══ Study material ══
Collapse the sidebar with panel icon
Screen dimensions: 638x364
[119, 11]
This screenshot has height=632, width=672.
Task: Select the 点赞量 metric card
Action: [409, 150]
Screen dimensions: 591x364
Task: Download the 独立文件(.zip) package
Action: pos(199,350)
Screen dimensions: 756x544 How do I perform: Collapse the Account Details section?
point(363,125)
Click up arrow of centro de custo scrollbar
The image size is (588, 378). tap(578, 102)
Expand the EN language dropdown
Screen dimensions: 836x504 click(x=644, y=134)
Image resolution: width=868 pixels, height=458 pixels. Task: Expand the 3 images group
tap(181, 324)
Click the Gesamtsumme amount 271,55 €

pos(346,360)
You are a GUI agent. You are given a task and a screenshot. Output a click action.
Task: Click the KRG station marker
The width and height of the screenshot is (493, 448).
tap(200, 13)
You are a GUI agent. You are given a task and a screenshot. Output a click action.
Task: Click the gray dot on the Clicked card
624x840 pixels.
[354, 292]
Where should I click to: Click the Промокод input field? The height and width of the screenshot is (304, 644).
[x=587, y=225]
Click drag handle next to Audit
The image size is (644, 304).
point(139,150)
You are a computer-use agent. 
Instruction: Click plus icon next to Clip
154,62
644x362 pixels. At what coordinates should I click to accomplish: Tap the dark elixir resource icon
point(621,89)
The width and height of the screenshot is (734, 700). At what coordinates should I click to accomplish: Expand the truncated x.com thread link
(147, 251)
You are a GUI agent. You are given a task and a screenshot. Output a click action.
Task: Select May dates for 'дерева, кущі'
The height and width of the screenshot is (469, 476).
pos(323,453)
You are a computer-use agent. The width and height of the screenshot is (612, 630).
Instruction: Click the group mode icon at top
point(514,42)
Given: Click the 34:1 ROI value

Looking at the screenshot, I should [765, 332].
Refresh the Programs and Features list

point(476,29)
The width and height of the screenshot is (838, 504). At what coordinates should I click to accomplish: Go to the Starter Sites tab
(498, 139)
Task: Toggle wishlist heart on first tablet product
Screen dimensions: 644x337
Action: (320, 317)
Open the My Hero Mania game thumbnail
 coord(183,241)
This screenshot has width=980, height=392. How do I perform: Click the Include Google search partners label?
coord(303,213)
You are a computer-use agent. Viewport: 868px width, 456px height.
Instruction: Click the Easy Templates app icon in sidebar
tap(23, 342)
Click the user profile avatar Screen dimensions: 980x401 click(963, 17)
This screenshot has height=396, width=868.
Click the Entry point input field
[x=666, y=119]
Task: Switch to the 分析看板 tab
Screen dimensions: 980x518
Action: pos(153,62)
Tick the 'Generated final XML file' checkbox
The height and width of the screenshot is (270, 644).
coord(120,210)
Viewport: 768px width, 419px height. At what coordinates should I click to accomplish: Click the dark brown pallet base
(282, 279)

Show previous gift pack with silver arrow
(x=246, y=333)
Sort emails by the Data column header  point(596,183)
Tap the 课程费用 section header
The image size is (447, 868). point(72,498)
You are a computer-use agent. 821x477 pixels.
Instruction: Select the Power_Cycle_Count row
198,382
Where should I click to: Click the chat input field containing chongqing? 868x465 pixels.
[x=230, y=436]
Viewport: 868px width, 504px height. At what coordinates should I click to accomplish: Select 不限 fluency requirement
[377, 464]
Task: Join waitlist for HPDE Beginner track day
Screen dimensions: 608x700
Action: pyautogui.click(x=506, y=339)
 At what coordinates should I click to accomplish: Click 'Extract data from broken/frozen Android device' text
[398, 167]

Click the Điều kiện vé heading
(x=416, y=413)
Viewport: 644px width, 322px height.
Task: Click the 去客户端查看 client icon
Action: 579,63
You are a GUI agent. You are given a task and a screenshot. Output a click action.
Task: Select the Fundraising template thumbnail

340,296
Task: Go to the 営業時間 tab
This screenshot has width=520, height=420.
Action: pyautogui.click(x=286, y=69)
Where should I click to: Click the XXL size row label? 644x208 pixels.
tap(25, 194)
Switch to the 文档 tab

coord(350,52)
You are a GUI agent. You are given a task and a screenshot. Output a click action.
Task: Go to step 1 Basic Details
═══
Task goal. Exactly as they stand, write out all of the entries.

Final answer.
Collapse the sidebar with panel icon
Screen dimensions: 638x364
[119, 11]
This screenshot has height=632, width=672.
Task: Select the 点赞量 metric card
Action: [409, 150]
Screen dimensions: 591x364
Task: Download the 独立文件(.zip) package
Action: pos(199,350)
Screen dimensions: 756x544 How do I perform: Collapse the Account Details section?
point(363,125)
Click up arrow of centro de custo scrollbar
The image size is (588, 378). tap(578, 102)
Expand the EN language dropdown
Screen dimensions: 836x504 click(x=644, y=134)
Image resolution: width=868 pixels, height=458 pixels. Task: Expand the 3 images group
tap(181, 324)
Click the Gesamtsumme amount 271,55 €

pos(346,360)
You are a GUI agent. You are given a task and a screenshot. Output a click action.
Task: Click the KRG station marker
The width and height of the screenshot is (493, 448).
tap(200, 13)
You are a GUI agent. You are given a task and a screenshot. Output a click action.
Task: Click the gray dot on the Clicked card
624x840 pixels.
[354, 292]
Where should I click to: Click the Промокод input field? The height and width of the screenshot is (304, 644).
[x=587, y=225]
Click drag handle next to Audit
The image size is (644, 304).
point(139,150)
You are a computer-use agent. 
Instruction: Click plus icon next to Clip
154,62
644x362 pixels. At what coordinates should I click to accomplish: Tap the dark elixir resource icon
point(621,89)
The width and height of the screenshot is (734, 700). At what coordinates should I click to accomplish: Expand the truncated x.com thread link
(147, 251)
You are a GUI agent. You are given a task and a screenshot. Output a click action.
Task: Select May dates for 'дерева, кущі'
The height and width of the screenshot is (469, 476).
pos(323,453)
You are a computer-use agent. The width and height of the screenshot is (612, 630).
Instruction: Click the group mode icon at top
point(514,42)
Given: Click the 34:1 ROI value

Looking at the screenshot, I should [765, 332].
Refresh the Programs and Features list

point(476,29)
The width and height of the screenshot is (838, 504). At what coordinates should I click to accomplish: Go to the Starter Sites tab
(498, 139)
Task: Toggle wishlist heart on first tablet product
Screen dimensions: 644x337
Action: (320, 317)
Open the My Hero Mania game thumbnail
 coord(183,241)
This screenshot has width=980, height=392. How do I perform: Click the Include Google search partners label?
coord(303,213)
You are a computer-use agent. Viewport: 868px width, 456px height.
Instruction: Click the Easy Templates app icon in sidebar
tap(23, 342)
Click the user profile avatar Screen dimensions: 980x401 click(963, 17)
This screenshot has height=396, width=868.
Click the Entry point input field
[x=666, y=119]
Task: Switch to the 分析看板 tab
Screen dimensions: 980x518
Action: pos(153,62)
Tick the 'Generated final XML file' checkbox
The height and width of the screenshot is (270, 644).
coord(120,210)
Viewport: 768px width, 419px height. At what coordinates should I click to accomplish: Click the dark brown pallet base
(282, 279)

Show previous gift pack with silver arrow
(x=246, y=333)
Sort emails by the Data column header  point(596,183)
Tap the 课程费用 section header
The image size is (447, 868). point(72,498)
You are a computer-use agent. 821x477 pixels.
Instruction: Select the Power_Cycle_Count row
198,382
Where should I click to: Click the chat input field containing chongqing? 868x465 pixels.
[x=230, y=436]
Viewport: 868px width, 504px height. At what coordinates should I click to accomplish: Select 不限 fluency requirement
[377, 464]
Task: Join waitlist for HPDE Beginner track day
Screen dimensions: 608x700
Action: pyautogui.click(x=506, y=339)
 At what coordinates should I click to accomplish: Click 'Extract data from broken/frozen Android device' text
[398, 167]

Click the Điều kiện vé heading
(x=416, y=413)
Viewport: 644px width, 322px height.
Task: Click the 去客户端查看 client icon
Action: 579,63
You are a GUI agent. You are given a task and a screenshot. Output a click action.
Task: Select the Fundraising template thumbnail

340,296
Task: Go to the 営業時間 tab
This screenshot has width=520, height=420.
Action: pyautogui.click(x=286, y=69)
Where should I click to: Click the XXL size row label? 644x208 pixels.
tap(25, 194)
Switch to the 文档 tab

coord(350,52)
You are a GUI agent. You are given a task and a screenshot. Output a click action.
Task: Go to step 1 Basic Details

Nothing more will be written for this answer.